- Records from a data source -
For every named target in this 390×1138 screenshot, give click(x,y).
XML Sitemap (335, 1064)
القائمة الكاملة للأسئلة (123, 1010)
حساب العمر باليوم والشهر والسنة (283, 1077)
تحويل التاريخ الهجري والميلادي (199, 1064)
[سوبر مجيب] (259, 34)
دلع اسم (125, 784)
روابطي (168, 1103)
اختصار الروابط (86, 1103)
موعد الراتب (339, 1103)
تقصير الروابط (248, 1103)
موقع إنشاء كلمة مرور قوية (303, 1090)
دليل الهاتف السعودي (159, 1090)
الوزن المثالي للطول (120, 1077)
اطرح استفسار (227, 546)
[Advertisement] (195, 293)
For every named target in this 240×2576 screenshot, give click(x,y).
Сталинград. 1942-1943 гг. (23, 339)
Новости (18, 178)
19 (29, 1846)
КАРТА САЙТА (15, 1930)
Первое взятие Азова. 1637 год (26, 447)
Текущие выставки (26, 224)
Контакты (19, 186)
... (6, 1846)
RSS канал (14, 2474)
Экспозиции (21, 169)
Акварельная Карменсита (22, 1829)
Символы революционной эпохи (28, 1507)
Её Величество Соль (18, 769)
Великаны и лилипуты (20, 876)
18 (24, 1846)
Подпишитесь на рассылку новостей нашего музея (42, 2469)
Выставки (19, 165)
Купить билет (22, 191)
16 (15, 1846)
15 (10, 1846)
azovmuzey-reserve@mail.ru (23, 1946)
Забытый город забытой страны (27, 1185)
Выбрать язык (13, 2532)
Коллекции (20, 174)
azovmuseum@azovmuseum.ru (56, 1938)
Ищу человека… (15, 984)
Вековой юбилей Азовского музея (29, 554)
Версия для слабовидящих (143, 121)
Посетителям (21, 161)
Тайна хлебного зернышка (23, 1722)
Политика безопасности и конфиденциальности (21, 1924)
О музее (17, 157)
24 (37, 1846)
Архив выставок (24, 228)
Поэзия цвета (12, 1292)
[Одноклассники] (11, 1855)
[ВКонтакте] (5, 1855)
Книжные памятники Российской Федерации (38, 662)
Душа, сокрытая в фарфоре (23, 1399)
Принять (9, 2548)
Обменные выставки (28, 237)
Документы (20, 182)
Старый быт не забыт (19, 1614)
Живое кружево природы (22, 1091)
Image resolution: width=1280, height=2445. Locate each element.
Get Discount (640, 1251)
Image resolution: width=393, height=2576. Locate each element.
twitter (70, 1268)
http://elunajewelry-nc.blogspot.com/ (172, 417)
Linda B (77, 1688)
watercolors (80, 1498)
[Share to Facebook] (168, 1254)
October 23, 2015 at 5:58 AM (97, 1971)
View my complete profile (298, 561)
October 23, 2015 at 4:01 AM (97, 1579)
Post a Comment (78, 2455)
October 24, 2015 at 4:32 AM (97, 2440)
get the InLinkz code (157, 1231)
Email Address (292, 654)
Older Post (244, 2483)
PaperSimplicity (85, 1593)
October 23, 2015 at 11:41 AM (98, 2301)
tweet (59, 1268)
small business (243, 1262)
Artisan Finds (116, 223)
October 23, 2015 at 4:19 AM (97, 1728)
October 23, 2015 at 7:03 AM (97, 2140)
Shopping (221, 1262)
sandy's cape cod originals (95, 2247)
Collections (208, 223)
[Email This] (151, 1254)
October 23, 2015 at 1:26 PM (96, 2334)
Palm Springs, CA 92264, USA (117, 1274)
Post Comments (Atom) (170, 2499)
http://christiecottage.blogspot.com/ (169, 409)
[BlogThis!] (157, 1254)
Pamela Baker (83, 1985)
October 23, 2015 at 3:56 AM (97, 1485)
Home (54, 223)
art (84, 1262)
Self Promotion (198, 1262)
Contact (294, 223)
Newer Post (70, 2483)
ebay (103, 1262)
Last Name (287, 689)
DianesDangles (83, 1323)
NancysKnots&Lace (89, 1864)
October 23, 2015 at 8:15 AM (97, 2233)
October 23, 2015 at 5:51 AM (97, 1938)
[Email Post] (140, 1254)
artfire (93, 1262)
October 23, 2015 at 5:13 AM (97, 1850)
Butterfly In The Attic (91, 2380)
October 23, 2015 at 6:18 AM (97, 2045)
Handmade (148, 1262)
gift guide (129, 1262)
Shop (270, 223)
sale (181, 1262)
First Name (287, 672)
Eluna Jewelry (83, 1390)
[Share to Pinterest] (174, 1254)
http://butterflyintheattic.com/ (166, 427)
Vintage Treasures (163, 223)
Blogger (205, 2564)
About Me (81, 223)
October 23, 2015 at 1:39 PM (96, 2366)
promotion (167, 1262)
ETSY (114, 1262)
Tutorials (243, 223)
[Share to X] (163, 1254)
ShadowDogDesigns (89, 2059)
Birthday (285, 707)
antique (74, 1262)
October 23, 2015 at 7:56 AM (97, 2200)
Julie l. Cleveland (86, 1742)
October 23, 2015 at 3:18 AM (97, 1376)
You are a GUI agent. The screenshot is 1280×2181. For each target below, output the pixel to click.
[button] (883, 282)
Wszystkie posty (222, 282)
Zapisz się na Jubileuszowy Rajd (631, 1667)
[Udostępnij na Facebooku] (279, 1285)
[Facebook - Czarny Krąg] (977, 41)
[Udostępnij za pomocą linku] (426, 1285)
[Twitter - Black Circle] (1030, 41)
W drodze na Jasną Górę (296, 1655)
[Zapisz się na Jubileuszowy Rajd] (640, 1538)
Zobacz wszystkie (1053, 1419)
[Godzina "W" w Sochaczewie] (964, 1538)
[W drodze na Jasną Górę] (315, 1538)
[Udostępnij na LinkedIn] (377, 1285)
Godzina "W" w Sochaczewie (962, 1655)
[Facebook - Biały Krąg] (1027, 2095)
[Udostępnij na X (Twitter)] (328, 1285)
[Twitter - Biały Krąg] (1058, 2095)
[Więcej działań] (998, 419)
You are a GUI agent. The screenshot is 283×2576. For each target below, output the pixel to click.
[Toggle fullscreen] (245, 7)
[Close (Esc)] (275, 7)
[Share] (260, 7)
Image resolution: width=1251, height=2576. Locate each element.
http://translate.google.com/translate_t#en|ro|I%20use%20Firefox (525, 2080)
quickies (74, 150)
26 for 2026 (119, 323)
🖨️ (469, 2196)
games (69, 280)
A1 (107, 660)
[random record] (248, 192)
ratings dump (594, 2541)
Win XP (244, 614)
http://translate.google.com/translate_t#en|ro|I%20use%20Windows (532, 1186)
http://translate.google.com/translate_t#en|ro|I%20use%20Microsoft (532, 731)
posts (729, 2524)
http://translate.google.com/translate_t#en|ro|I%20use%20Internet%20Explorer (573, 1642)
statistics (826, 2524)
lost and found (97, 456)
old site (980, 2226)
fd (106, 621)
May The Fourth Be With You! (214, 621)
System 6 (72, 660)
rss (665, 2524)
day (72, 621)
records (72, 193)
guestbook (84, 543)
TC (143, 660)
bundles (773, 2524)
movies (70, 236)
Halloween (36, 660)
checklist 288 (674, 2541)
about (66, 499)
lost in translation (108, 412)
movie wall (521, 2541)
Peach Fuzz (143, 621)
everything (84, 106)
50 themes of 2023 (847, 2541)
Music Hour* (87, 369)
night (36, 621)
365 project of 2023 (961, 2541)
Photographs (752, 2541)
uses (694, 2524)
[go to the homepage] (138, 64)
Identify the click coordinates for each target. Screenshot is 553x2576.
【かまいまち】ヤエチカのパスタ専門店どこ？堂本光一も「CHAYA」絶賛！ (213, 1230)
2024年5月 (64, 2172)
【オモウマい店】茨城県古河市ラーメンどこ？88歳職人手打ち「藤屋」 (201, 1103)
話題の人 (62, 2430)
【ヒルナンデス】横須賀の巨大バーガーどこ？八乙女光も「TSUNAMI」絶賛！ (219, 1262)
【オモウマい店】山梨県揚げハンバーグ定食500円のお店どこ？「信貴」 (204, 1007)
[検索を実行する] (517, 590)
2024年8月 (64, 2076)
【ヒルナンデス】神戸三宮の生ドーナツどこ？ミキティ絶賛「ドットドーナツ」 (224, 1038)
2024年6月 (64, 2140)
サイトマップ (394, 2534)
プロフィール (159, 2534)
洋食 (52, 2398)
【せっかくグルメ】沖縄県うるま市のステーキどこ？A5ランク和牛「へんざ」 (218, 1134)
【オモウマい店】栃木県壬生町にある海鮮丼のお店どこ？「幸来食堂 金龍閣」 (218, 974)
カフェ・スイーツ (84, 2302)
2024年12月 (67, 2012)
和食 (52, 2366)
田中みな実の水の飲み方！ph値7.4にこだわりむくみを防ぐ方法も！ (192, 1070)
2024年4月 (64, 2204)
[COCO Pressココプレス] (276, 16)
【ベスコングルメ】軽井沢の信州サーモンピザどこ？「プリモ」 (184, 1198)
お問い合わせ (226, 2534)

- Task requirements -
What you give back should be exactly the lines of the data above from the line with "Версия для слабовидящих (143, 121)" through the line with "October 23, 2015 at 5:58 AM (97, 1971)", both of those included, and nothing more.

- Answer to this exercise -
Версия для слабовидящих (143, 121)
Посетителям (21, 161)
Тайна хлебного зернышка (23, 1722)
Политика безопасности и конфиденциальности (21, 1924)
О музее (17, 157)
24 (37, 1846)
Архив выставок (24, 228)
Поэзия цвета (12, 1292)
[Одноклассники] (11, 1855)
[ВКонтакте] (5, 1855)
Книжные памятники Российской Федерации (38, 662)
Душа, сокрытая в фарфоре (23, 1399)
Принять (9, 2548)
Обменные выставки (28, 237)
Документы (20, 182)
Старый быт не забыт (19, 1614)
Живое кружево природы (22, 1091)
Image resolution: width=1280, height=2445. Locate each element.
Get Discount (640, 1251)
Image resolution: width=393, height=2576. Locate each element.
twitter (70, 1268)
http://elunajewelry-nc.blogspot.com/ (172, 417)
Linda B (77, 1688)
watercolors (80, 1498)
[Share to Facebook] (168, 1254)
October 23, 2015 at 5:58 AM (97, 1971)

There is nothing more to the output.